--- Entries taken from a collection ---
- - -
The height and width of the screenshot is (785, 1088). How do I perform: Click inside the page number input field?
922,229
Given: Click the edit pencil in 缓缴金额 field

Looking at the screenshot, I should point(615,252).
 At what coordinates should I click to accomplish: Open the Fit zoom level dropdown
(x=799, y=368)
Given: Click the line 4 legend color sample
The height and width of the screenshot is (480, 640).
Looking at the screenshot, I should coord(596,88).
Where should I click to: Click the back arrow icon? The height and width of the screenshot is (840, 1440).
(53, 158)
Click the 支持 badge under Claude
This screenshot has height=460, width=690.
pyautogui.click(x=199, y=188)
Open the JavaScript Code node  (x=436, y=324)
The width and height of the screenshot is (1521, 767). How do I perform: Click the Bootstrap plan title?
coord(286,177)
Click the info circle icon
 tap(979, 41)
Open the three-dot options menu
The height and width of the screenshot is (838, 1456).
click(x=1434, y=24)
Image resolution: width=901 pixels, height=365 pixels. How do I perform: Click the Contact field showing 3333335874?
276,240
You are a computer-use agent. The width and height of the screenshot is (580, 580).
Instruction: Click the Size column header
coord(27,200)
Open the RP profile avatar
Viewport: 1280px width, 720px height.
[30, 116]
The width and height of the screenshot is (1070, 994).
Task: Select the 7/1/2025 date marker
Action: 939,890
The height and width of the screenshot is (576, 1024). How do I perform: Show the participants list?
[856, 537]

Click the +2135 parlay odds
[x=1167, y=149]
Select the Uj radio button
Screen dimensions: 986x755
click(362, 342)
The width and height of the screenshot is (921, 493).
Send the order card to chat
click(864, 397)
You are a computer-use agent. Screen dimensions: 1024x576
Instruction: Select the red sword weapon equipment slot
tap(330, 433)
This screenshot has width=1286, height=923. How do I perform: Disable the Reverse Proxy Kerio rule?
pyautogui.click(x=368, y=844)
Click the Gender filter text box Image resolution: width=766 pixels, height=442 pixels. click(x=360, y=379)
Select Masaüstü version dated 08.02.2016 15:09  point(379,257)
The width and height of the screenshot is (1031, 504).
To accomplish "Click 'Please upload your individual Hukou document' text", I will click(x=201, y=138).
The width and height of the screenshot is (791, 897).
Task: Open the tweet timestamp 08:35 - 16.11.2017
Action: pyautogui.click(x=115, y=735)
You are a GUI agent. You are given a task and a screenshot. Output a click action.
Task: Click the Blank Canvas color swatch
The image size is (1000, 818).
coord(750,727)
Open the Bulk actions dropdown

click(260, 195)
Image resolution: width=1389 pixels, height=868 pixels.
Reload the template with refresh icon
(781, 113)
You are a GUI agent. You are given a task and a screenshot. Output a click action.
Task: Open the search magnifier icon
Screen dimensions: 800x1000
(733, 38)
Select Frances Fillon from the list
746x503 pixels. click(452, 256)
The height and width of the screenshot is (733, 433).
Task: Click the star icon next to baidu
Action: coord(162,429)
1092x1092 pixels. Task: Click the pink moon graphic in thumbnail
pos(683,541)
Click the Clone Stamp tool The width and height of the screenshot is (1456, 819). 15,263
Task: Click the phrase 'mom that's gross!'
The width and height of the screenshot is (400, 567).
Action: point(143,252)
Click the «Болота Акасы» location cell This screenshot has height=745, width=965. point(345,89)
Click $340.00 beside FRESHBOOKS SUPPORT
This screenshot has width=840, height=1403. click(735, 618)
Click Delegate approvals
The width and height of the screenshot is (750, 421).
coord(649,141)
- - -
Take the line above containing "Instruction: Select the", the line containing "Task: Click the Blank Canvas color swatch", and all lines in between, and copy them exactly without anything else.

Instruction: Select the red sword weapon equipment slot
tap(330, 433)
This screenshot has width=1286, height=923. How do I perform: Disable the Reverse Proxy Kerio rule?
pyautogui.click(x=368, y=844)
Click the Gender filter text box Image resolution: width=766 pixels, height=442 pixels. click(x=360, y=379)
Select Masaüstü version dated 08.02.2016 15:09  point(379,257)
The width and height of the screenshot is (1031, 504).
To accomplish "Click 'Please upload your individual Hukou document' text", I will click(x=201, y=138).
The width and height of the screenshot is (791, 897).
Task: Open the tweet timestamp 08:35 - 16.11.2017
Action: pyautogui.click(x=115, y=735)
You are a GUI agent. You are given a task and a screenshot. Output a click action.
Task: Click the Blank Canvas color swatch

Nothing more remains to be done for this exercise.